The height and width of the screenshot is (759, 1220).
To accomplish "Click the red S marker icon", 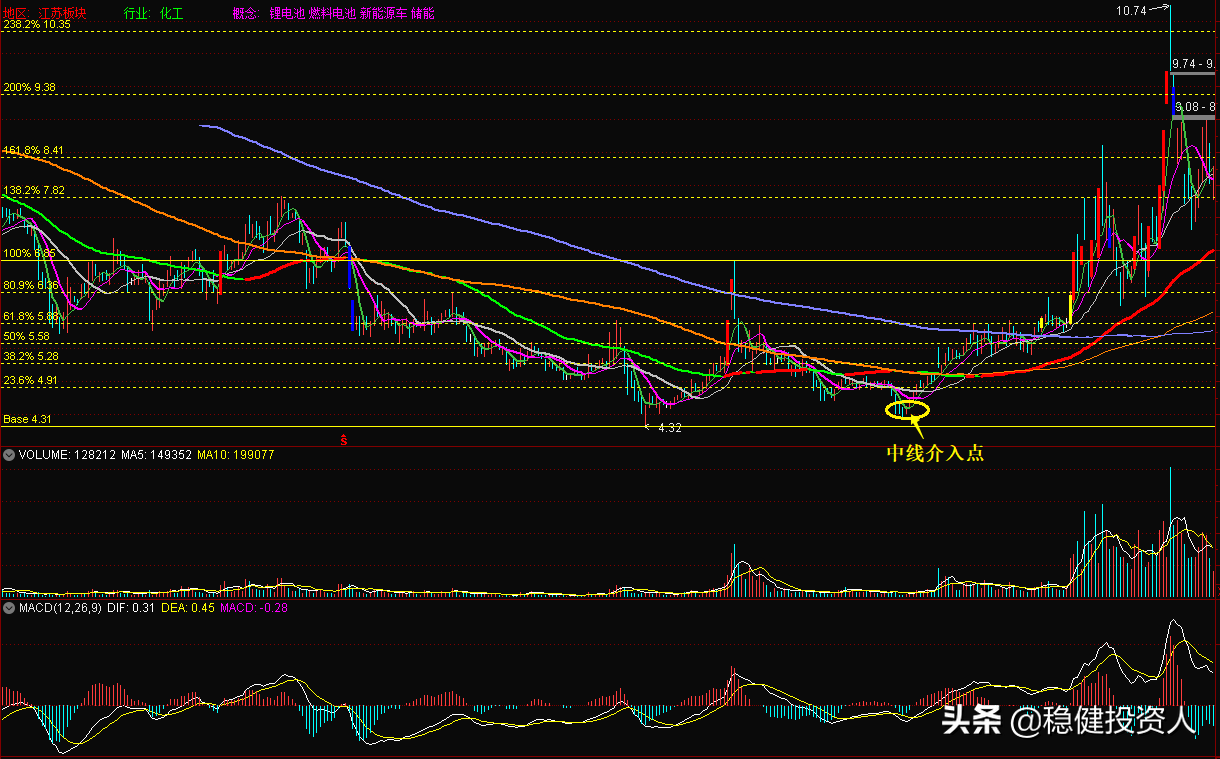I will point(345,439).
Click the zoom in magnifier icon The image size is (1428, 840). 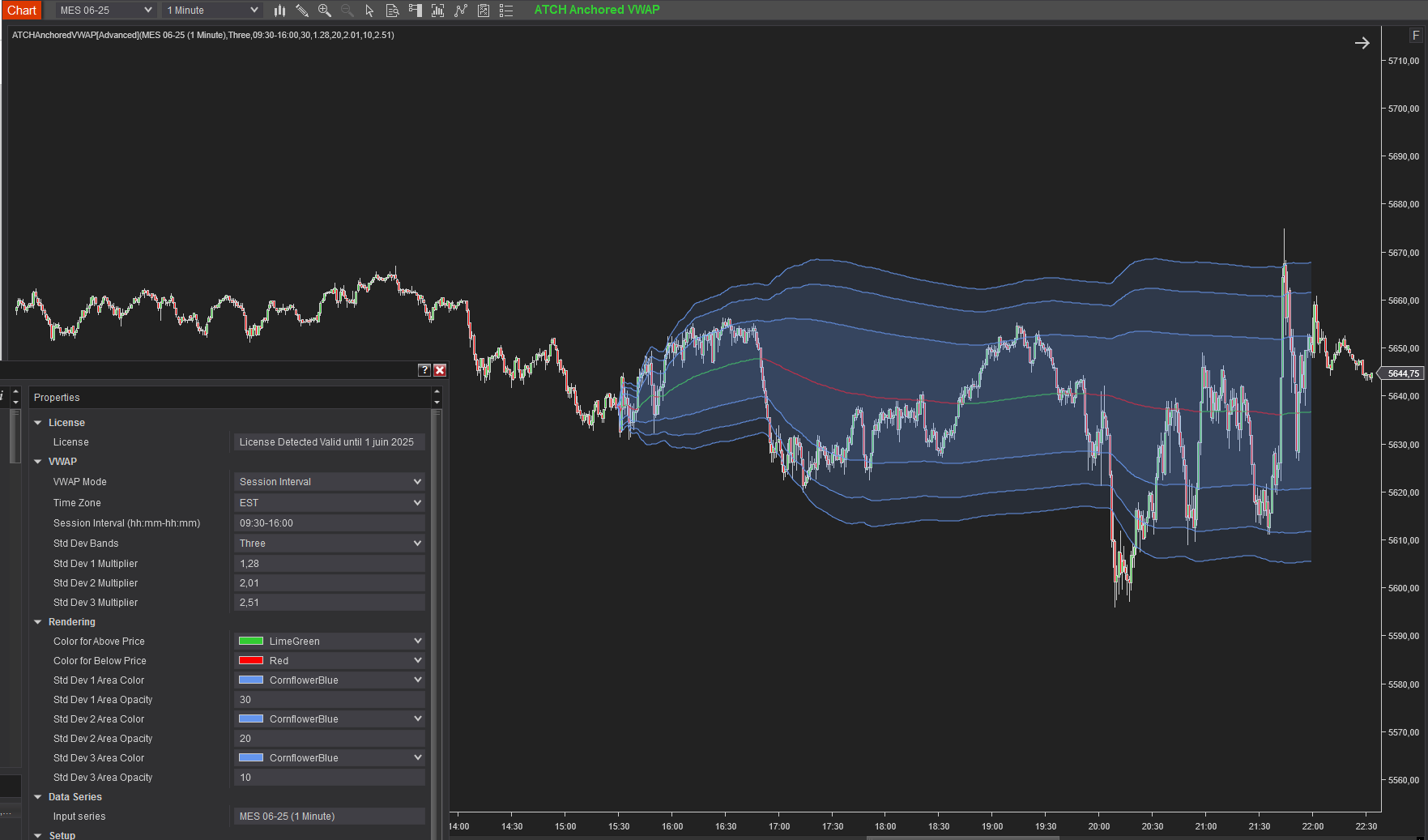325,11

==

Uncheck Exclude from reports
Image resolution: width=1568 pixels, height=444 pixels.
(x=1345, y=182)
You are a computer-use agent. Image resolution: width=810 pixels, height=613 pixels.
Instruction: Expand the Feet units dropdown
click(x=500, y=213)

WHAT YOU HAVE TO DO: Reproduce the rows between the line holding "Uncheck Exclude from reports" and the line holding "click(x=500, y=213)", inclusive, copying each one character for character.

RESULT OF THE TASK:
Uncheck Exclude from reports
Image resolution: width=1568 pixels, height=444 pixels.
(x=1345, y=182)
You are a computer-use agent. Image resolution: width=810 pixels, height=613 pixels.
Instruction: Expand the Feet units dropdown
click(x=500, y=213)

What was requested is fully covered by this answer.